Nothing in the entries should change; repeat them exactly.

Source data
────────────────────────────────────────

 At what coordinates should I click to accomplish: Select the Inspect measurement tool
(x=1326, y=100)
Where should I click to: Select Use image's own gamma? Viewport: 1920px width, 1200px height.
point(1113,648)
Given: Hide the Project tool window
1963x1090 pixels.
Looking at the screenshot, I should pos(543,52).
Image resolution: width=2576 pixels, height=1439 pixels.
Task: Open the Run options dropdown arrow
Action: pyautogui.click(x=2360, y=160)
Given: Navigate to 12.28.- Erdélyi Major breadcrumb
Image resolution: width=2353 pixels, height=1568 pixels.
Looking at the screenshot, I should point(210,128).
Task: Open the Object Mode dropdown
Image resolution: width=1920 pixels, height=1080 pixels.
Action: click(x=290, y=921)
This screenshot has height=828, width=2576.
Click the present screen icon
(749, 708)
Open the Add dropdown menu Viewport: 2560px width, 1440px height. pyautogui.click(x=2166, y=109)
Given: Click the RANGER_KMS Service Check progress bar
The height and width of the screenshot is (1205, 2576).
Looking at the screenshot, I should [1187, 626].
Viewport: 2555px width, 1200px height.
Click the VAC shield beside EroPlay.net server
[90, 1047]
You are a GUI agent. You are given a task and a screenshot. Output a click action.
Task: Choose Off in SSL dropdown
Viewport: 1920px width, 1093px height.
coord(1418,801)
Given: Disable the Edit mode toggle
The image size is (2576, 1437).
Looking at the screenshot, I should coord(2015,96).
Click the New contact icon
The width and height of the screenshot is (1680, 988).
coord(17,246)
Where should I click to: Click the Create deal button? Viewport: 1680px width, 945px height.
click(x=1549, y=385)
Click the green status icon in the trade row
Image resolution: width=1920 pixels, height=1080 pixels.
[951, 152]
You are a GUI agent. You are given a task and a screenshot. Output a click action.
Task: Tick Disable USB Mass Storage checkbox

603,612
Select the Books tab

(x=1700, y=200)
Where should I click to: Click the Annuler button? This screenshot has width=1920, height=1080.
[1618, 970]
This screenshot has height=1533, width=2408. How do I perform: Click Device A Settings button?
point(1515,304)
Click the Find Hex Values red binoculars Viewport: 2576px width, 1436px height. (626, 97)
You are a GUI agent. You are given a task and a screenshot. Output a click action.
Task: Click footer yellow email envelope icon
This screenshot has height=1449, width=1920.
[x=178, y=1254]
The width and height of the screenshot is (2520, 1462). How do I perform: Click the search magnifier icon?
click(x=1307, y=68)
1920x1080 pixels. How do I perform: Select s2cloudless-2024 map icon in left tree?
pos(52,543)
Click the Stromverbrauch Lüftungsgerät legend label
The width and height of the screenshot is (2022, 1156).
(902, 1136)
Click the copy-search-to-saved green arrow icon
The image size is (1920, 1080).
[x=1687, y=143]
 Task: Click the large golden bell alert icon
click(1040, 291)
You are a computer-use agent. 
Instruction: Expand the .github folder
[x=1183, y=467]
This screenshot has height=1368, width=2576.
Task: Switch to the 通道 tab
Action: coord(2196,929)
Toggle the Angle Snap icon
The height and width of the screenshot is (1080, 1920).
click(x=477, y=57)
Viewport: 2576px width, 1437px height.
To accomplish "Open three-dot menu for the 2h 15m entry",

────────────────────────────────────────

Exercise solution
 At what coordinates should I click to accomplish: Select the Inspect measurement tool
(x=1326, y=100)
Where should I click to: Select Use image's own gamma? Viewport: 1920px width, 1200px height.
point(1113,648)
Given: Hide the Project tool window
1963x1090 pixels.
Looking at the screenshot, I should pos(543,52).
Image resolution: width=2576 pixels, height=1439 pixels.
Task: Open the Run options dropdown arrow
Action: pyautogui.click(x=2360, y=160)
Given: Navigate to 12.28.- Erdélyi Major breadcrumb
Image resolution: width=2353 pixels, height=1568 pixels.
Looking at the screenshot, I should point(210,128).
Task: Open the Object Mode dropdown
Image resolution: width=1920 pixels, height=1080 pixels.
Action: click(x=290, y=921)
This screenshot has height=828, width=2576.
Click the present screen icon
(749, 708)
Open the Add dropdown menu Viewport: 2560px width, 1440px height. pyautogui.click(x=2166, y=109)
Given: Click the RANGER_KMS Service Check progress bar
The height and width of the screenshot is (1205, 2576).
Looking at the screenshot, I should [1187, 626].
Viewport: 2555px width, 1200px height.
Click the VAC shield beside EroPlay.net server
[90, 1047]
You are a GUI agent. You are given a task and a screenshot. Output a click action.
Task: Choose Off in SSL dropdown
Viewport: 1920px width, 1093px height.
coord(1418,801)
Given: Disable the Edit mode toggle
The image size is (2576, 1437).
Looking at the screenshot, I should coord(2015,96).
Click the New contact icon
The width and height of the screenshot is (1680, 988).
coord(17,246)
Where should I click to: Click the Create deal button? Viewport: 1680px width, 945px height.
click(x=1549, y=385)
Click the green status icon in the trade row
Image resolution: width=1920 pixels, height=1080 pixels.
[951, 152]
You are a GUI agent. You are given a task and a screenshot. Output a click action.
Task: Tick Disable USB Mass Storage checkbox

603,612
Select the Books tab

(x=1700, y=200)
Where should I click to: Click the Annuler button? This screenshot has width=1920, height=1080.
[1618, 970]
This screenshot has height=1533, width=2408. How do I perform: Click Device A Settings button?
point(1515,304)
Click the Find Hex Values red binoculars Viewport: 2576px width, 1436px height. (626, 97)
You are a GUI agent. You are given a task and a screenshot. Output a click action.
Task: Click footer yellow email envelope icon
This screenshot has height=1449, width=1920.
[x=178, y=1254]
The width and height of the screenshot is (2520, 1462). How do I perform: Click the search magnifier icon?
click(x=1307, y=68)
1920x1080 pixels. How do I perform: Select s2cloudless-2024 map icon in left tree?
pos(52,543)
Click the Stromverbrauch Lüftungsgerät legend label
The width and height of the screenshot is (2022, 1156).
(902, 1136)
Click the copy-search-to-saved green arrow icon
The image size is (1920, 1080).
[x=1687, y=143]
 Task: Click the large golden bell alert icon
click(1040, 291)
You are a computer-use agent. 
Instruction: Expand the .github folder
[x=1183, y=467]
This screenshot has height=1368, width=2576.
Task: Switch to the 通道 tab
Action: coord(2196,929)
Toggle the Angle Snap icon
The height and width of the screenshot is (1080, 1920).
click(x=477, y=57)
Viewport: 2576px width, 1437px height.
To accomplish "Open three-dot menu for the 2h 15m entry",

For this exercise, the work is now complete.